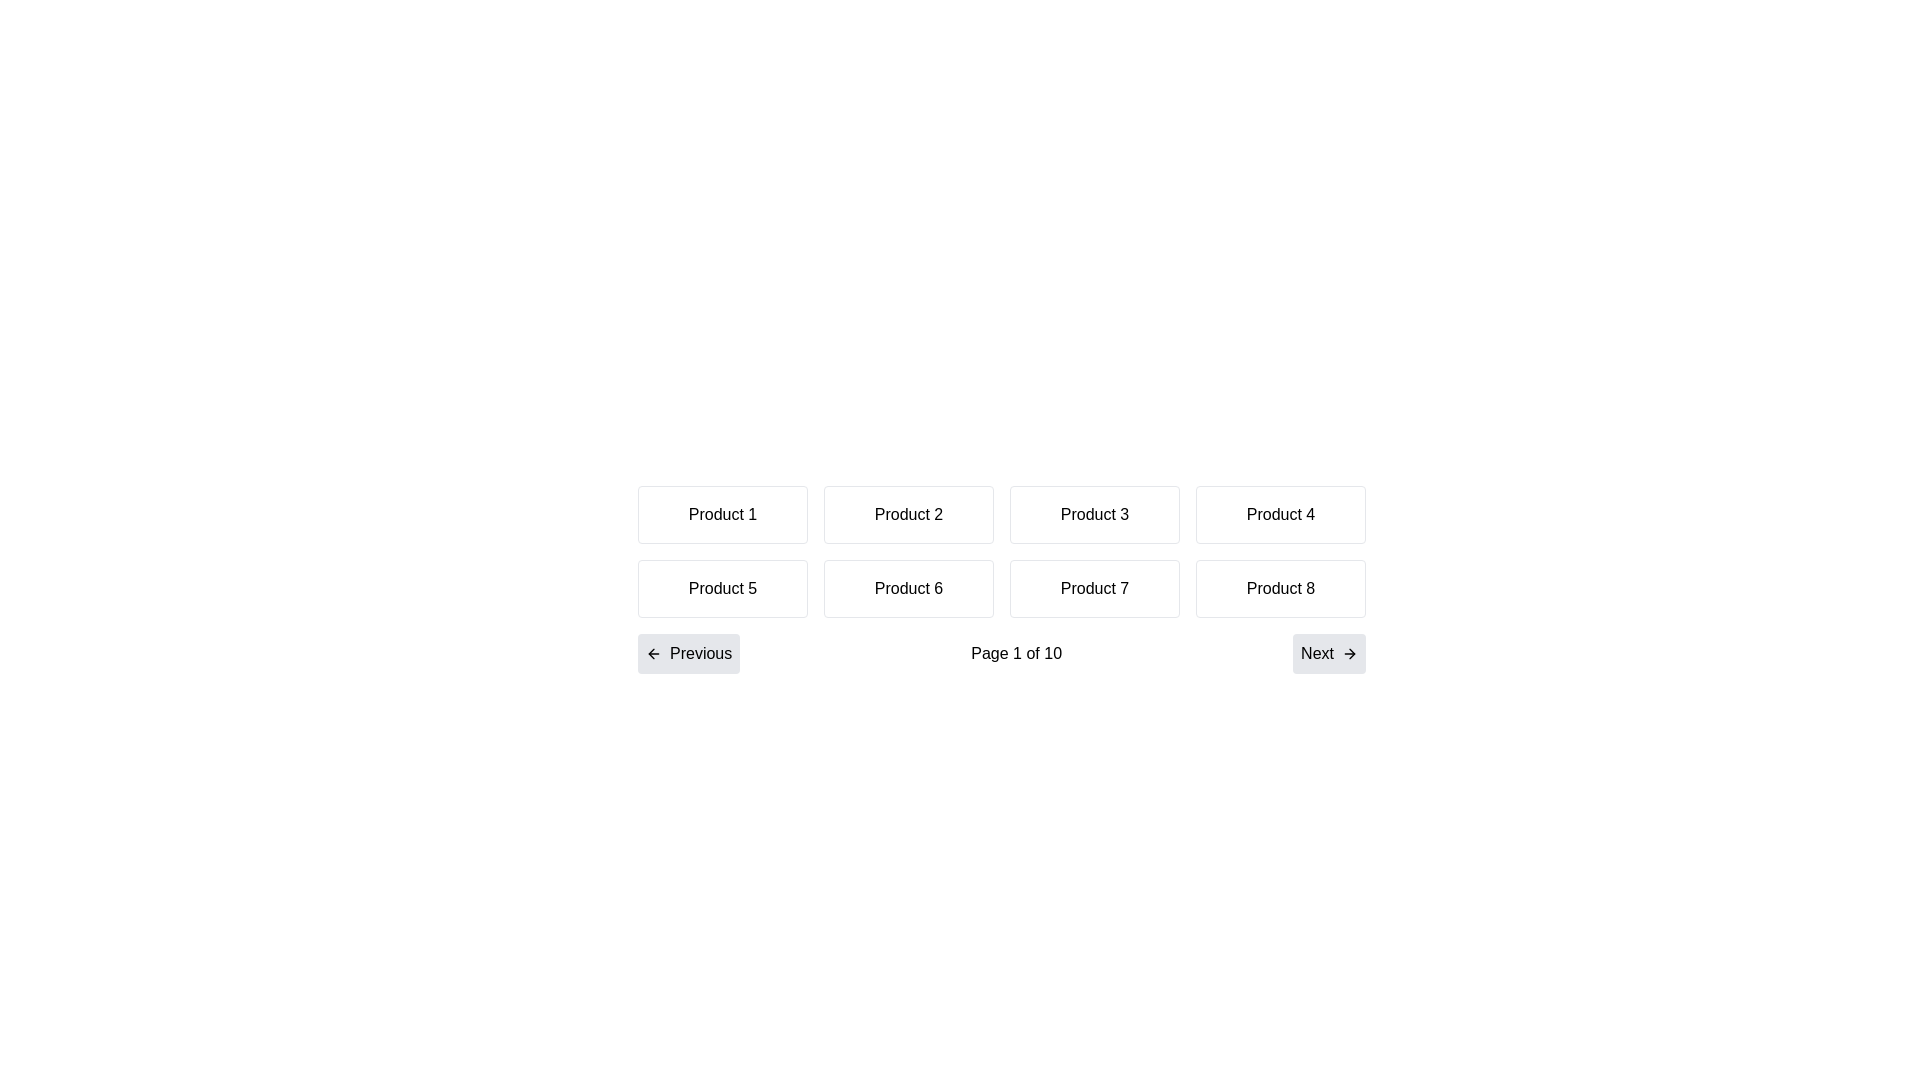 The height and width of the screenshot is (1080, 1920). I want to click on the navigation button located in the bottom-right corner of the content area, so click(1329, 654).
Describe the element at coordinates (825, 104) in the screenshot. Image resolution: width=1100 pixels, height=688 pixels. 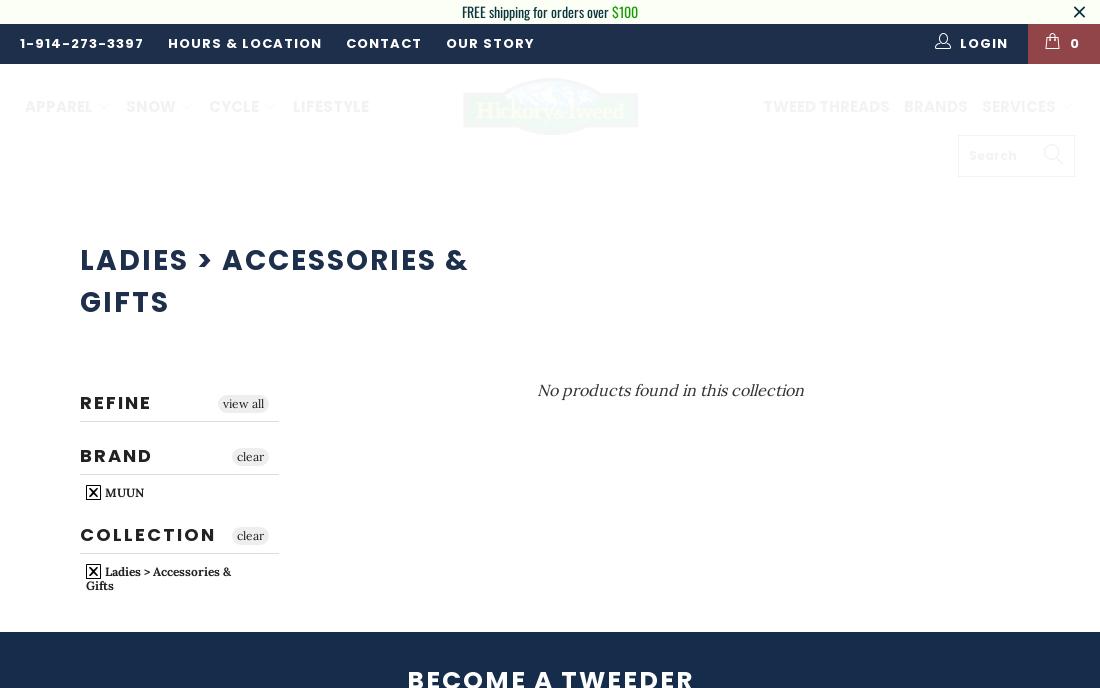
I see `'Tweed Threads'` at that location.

...

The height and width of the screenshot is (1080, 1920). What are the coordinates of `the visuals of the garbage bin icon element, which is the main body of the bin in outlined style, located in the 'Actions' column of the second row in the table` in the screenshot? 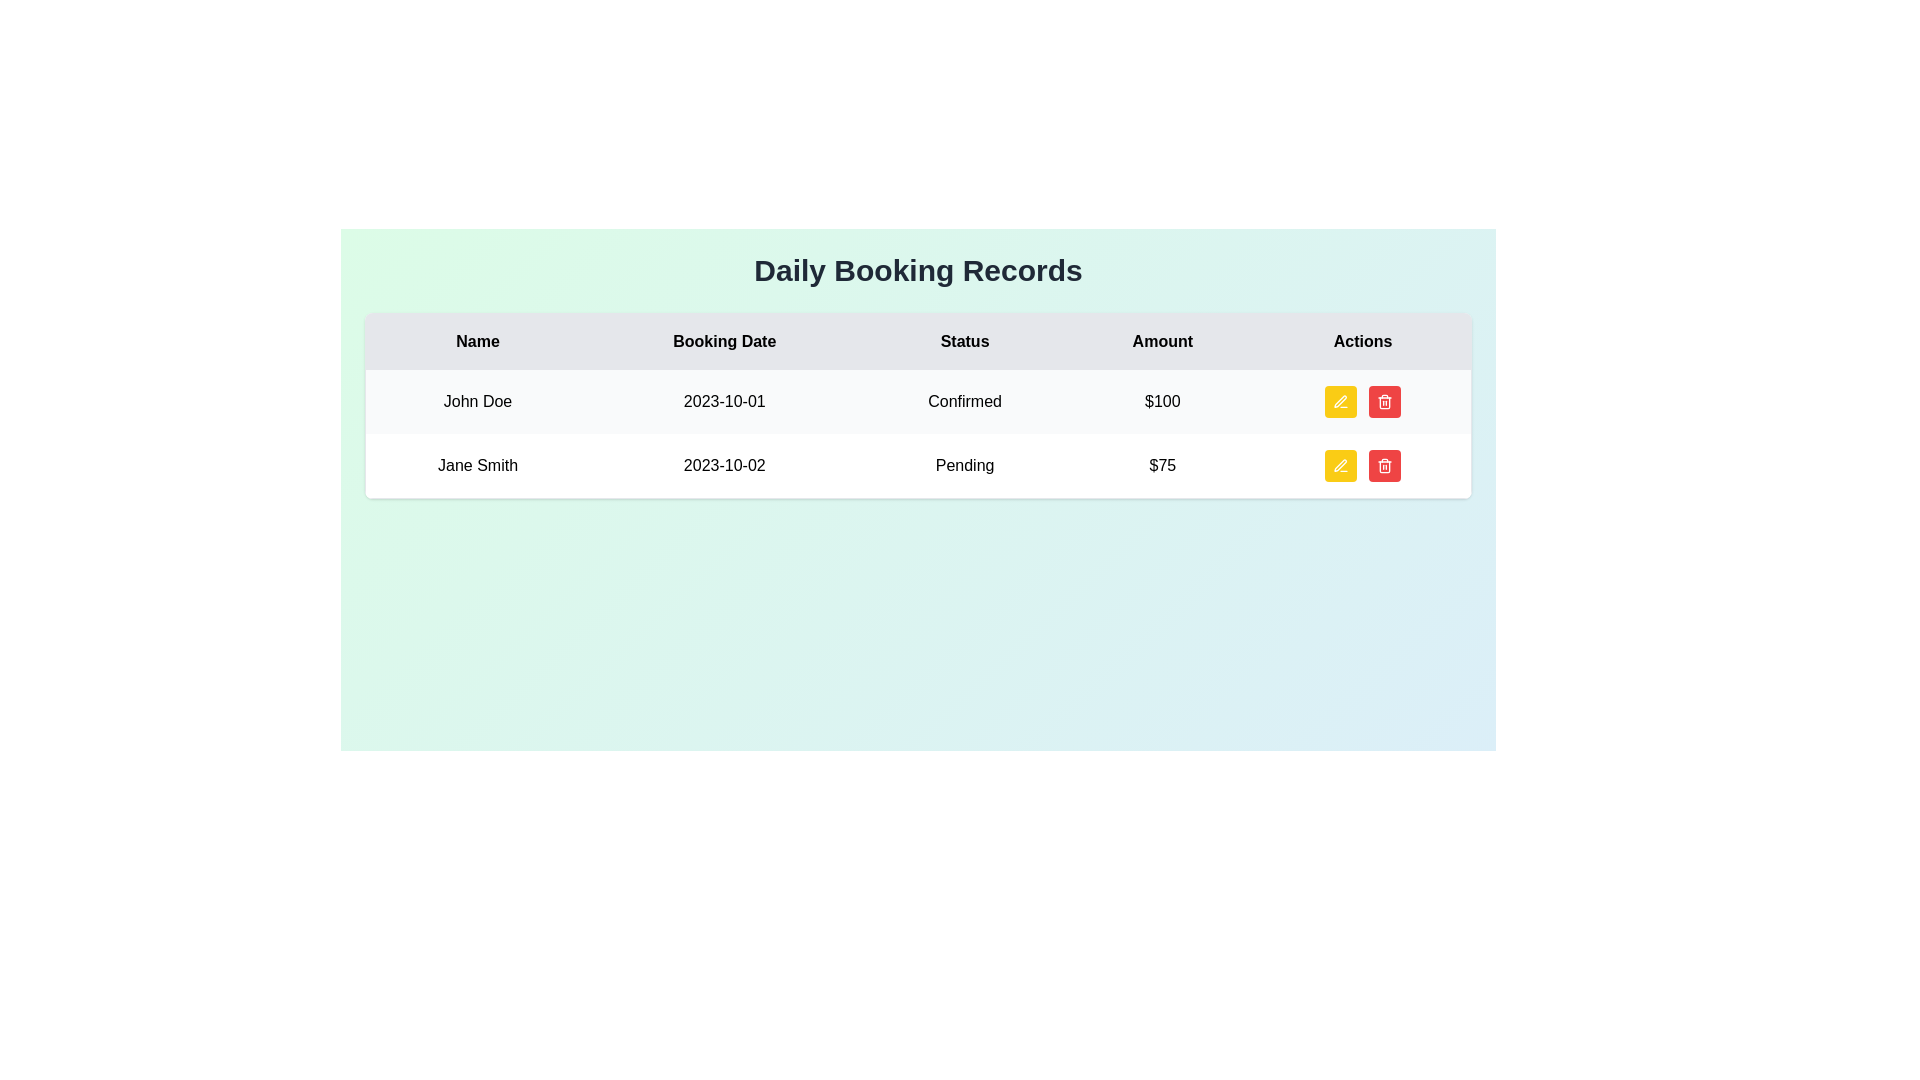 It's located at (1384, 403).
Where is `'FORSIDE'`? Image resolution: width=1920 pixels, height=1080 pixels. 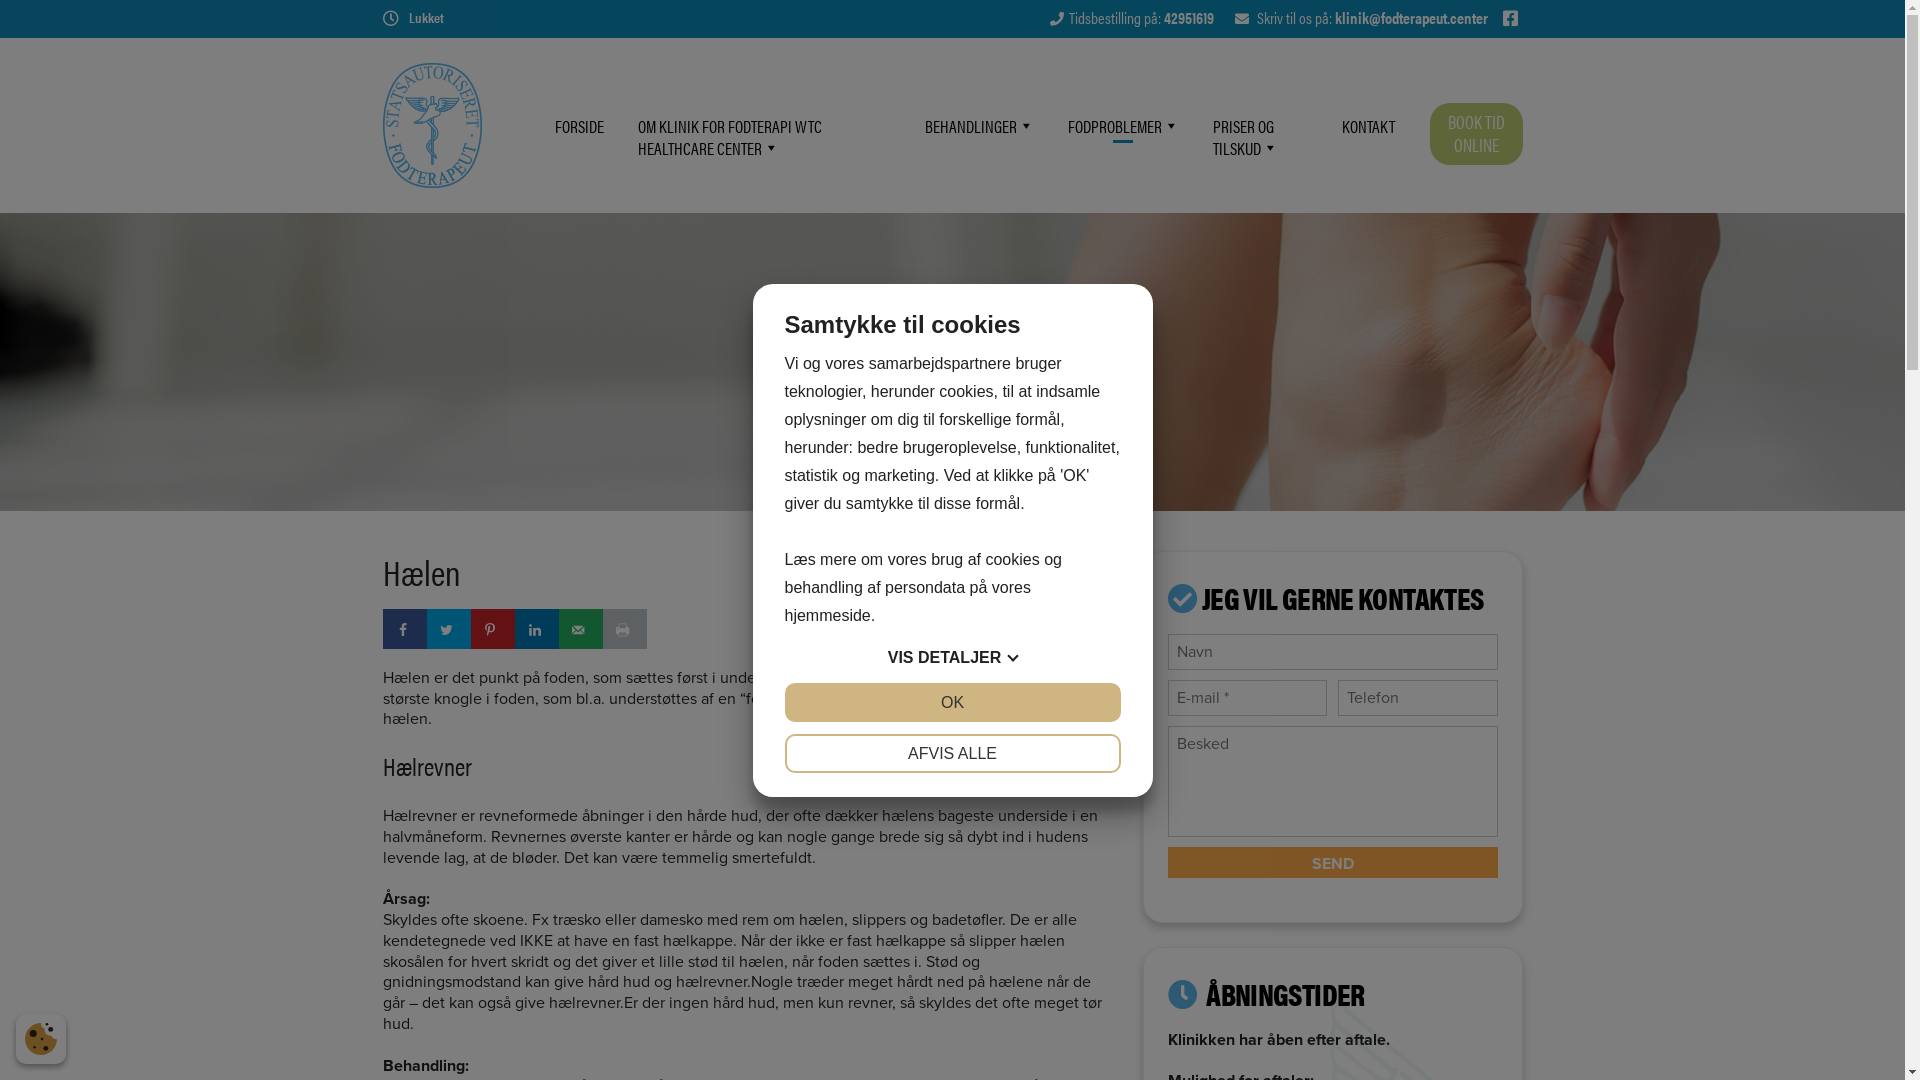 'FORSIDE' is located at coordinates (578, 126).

# [WHAT TO DO]
Output the records between the line containing "The height and width of the screenshot is (1080, 1920). I" and the line containing "at that location.", inclusive, without alteration. Leave the pictures out.

# [FINISHED ANSWER]
 The height and width of the screenshot is (1080, 1920). I want to click on the navigation button located in the bottom-right corner of the content area, so click(1329, 654).
Describe the element at coordinates (825, 104) in the screenshot. Image resolution: width=1100 pixels, height=688 pixels. 
I see `'Tweed Threads'` at that location.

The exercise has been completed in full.